■ EXERCISE REQUIREMENTS: Copy out the creatine supplementation review excerpt word for word, in its entirety.

■ DOCUMENT EXCERPT:
——————
The following literature review has been prepared by the authors in
support of the aforementioned position statement.

Creatine Supplementation and Exercise: A Review of the Literature
Introduction

The use of creatine as a sport supplement has been surrounded by both
controversy and fallacy since it gained widespread popularity in the
early 1990's. Anecdotal and media reports have often claimed that
creatine usage is a dangerous and unnecessary practice; often linking
creatine use to anabolic steroid abuse [1]. Many athletes and experts
in the field have reported that creatine supplementation is not only
beneficial for athletic performance and various medical conditions but
is also clinically safe [2-5]. Although creatine has recently been
accepted as a safe and useful ergogenic aid, several myths have been
purported about creatine supplementation which include:

1. All weight gained during supplementation is due to water retention.
——————
■ SOURCE DATA:
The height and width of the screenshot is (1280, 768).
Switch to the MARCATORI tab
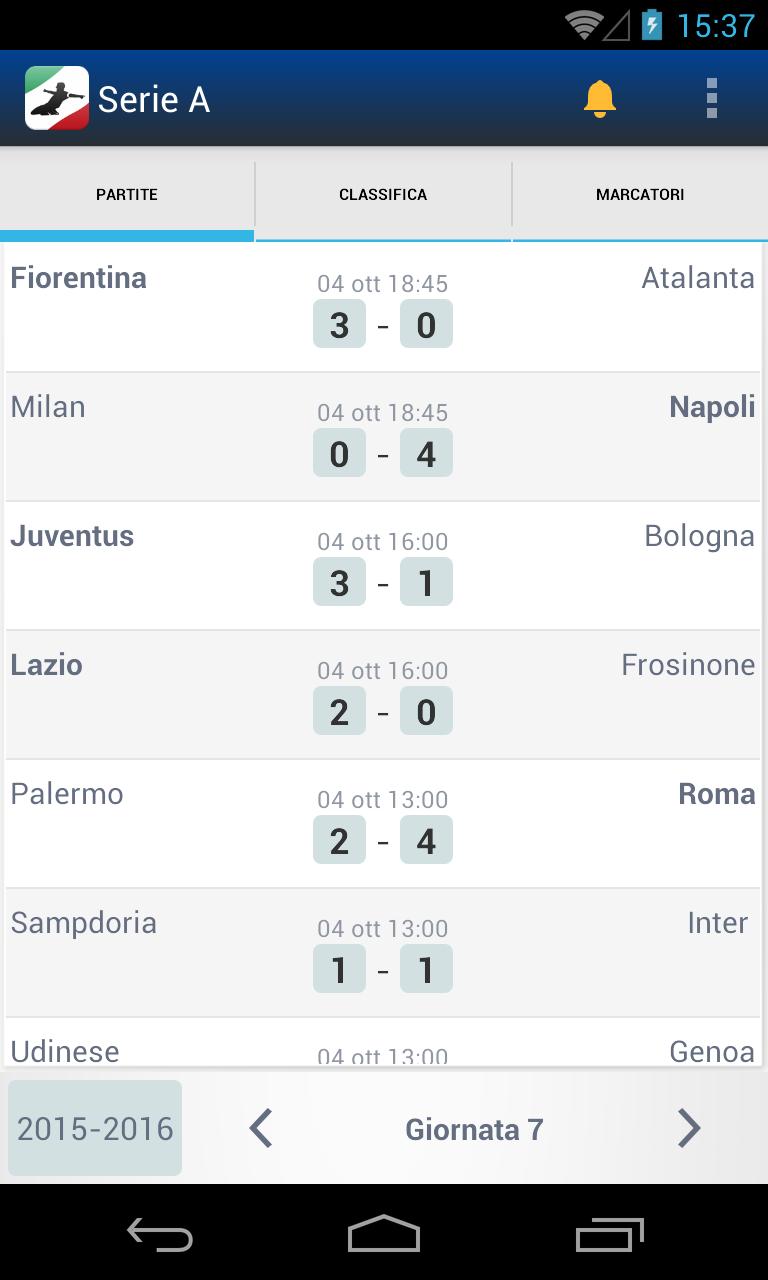point(640,194)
——————
■ EXERCISE RESPONSE:
The following literature review has been prepared by the authors in
support of the aforementioned position statement.

Creatine Supplementation and Exercise: A Review of the Literature
Introduction

The use of creatine as a sport supplement has been surrounded by both
controversy and fallacy since it gained widespread popularity in the
early 1990's. Anecdotal and media reports have often claimed that
creatine usage is a dangerous and unnecessary practice; often linking
creatine use to anabolic steroid abuse [1]. Many athletes and experts
in the field have reported that creatine supplementation is not only
beneficial for athletic performance and various medical conditions but
is also clinically safe [2-5]. Although creatine has recently been
accepted as a safe and useful ergogenic aid, several myths have been
purported about creatine supplementation which include:

1. All weight gained during supplementation is due to water retention.